EMA gives nod to Critical Path Institute's trial simulation platform for DMD

The European Medicines Agency sent a letter of support for Critical Path Institute’s efforts to establish a model-based clinical trial simulation platform that could help find new treatments for Duchenne muscular dystrophy (DMD).

The regulatory agency issued the letter to encourage further development and validation of the platform and encourage sponsors to share patient-level data with the Duchenne Regulatory Science Consortium (D-RSC). Critical Path, which is an independent nonprofit, public-private partnership with the FDA to improve and streamline medical product development, co-founded D-RSC with fellow non-profit Parent Project Muscular Dystrophy.

Critical Path’s platform will aid in exploring key design constructs that include sample size, sampling scheme, patient enrollment criteria, dose and study design, as well as accelerating medical product development, the group said in a Jan. 25 release.

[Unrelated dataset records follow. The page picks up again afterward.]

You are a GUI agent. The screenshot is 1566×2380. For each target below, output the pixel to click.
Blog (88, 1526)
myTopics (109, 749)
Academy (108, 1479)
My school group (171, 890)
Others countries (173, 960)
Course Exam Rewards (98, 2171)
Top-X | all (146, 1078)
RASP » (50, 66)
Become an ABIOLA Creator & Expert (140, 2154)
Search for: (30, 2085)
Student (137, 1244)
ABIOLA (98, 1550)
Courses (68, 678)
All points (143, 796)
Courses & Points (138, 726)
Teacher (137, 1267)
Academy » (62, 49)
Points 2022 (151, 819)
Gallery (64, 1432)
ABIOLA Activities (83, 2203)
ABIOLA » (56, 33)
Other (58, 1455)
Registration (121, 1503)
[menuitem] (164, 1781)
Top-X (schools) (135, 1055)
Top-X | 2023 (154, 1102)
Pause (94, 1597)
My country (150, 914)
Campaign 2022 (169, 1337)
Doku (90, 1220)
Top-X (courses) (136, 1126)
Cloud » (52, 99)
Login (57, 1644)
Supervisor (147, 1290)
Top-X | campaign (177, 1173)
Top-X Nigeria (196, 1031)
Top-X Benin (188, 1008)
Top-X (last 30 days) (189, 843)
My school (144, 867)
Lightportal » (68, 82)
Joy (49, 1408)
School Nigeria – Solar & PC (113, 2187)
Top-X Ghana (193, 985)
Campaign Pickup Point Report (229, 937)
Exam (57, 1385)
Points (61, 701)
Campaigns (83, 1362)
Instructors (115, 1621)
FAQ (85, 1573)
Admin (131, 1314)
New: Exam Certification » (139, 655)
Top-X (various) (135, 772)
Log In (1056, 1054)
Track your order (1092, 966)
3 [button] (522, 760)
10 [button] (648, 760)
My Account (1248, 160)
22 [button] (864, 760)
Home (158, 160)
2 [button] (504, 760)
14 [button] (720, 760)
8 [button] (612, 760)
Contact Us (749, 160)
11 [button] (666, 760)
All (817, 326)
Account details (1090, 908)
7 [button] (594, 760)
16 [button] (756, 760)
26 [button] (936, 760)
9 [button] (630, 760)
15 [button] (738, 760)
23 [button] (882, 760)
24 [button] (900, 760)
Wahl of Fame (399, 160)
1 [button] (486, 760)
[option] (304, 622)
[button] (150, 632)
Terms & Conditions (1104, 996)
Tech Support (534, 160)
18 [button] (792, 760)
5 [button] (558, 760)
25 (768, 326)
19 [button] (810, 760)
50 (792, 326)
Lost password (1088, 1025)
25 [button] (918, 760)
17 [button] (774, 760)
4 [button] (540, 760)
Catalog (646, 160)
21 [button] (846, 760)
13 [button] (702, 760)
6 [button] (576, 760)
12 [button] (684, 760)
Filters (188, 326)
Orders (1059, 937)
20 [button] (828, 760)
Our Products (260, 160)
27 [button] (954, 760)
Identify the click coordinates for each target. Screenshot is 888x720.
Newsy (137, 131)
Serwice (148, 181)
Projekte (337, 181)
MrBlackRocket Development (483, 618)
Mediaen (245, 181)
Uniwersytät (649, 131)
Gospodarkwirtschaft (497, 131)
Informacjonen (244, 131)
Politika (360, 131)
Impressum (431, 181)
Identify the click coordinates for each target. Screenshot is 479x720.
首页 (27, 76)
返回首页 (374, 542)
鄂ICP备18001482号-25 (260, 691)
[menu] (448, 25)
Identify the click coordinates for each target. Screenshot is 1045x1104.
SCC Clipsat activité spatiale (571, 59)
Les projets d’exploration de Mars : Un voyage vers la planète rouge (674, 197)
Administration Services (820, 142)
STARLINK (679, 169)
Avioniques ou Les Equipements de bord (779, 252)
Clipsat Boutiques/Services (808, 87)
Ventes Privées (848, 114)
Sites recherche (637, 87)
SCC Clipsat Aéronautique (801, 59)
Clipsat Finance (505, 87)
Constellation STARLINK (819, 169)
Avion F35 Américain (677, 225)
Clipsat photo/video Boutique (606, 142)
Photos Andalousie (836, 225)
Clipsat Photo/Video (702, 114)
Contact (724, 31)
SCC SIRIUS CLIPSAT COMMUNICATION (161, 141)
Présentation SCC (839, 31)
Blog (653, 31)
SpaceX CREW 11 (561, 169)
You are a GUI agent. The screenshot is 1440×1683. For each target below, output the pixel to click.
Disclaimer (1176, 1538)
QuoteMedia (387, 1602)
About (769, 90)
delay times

“This letter of support is an outstanding milestone and a testament to the D-RSC members’ continued support in providing strong scientific leadership and pioneering data sharing for the benefit of the entire Duchenne community,” Klaus Romero, M.D., Critical Path’s chief science officer, said in the release.

DMD is a fatal genetic disorder that leads to worsening muscle wasting over time and primarily occurs in males diagnosed between ages the ages of two and five years.

In early January, the CDMO Catalent inked a deal with Sarepta Therapeutics to manufacture a gene therapy to treat DMD. The therapy is designed to deliver the microdystrophin-encoding gene into muscle tissue that triggers production of the microdystrophin protein.

The FDA approved Sarepta’s biologics license application in November seeking accelerated approval of the therapy, dubbed delandistrogene moxeparvovec. If given final sign-off by the agency, it would be the first gene therapy available to treat the condition.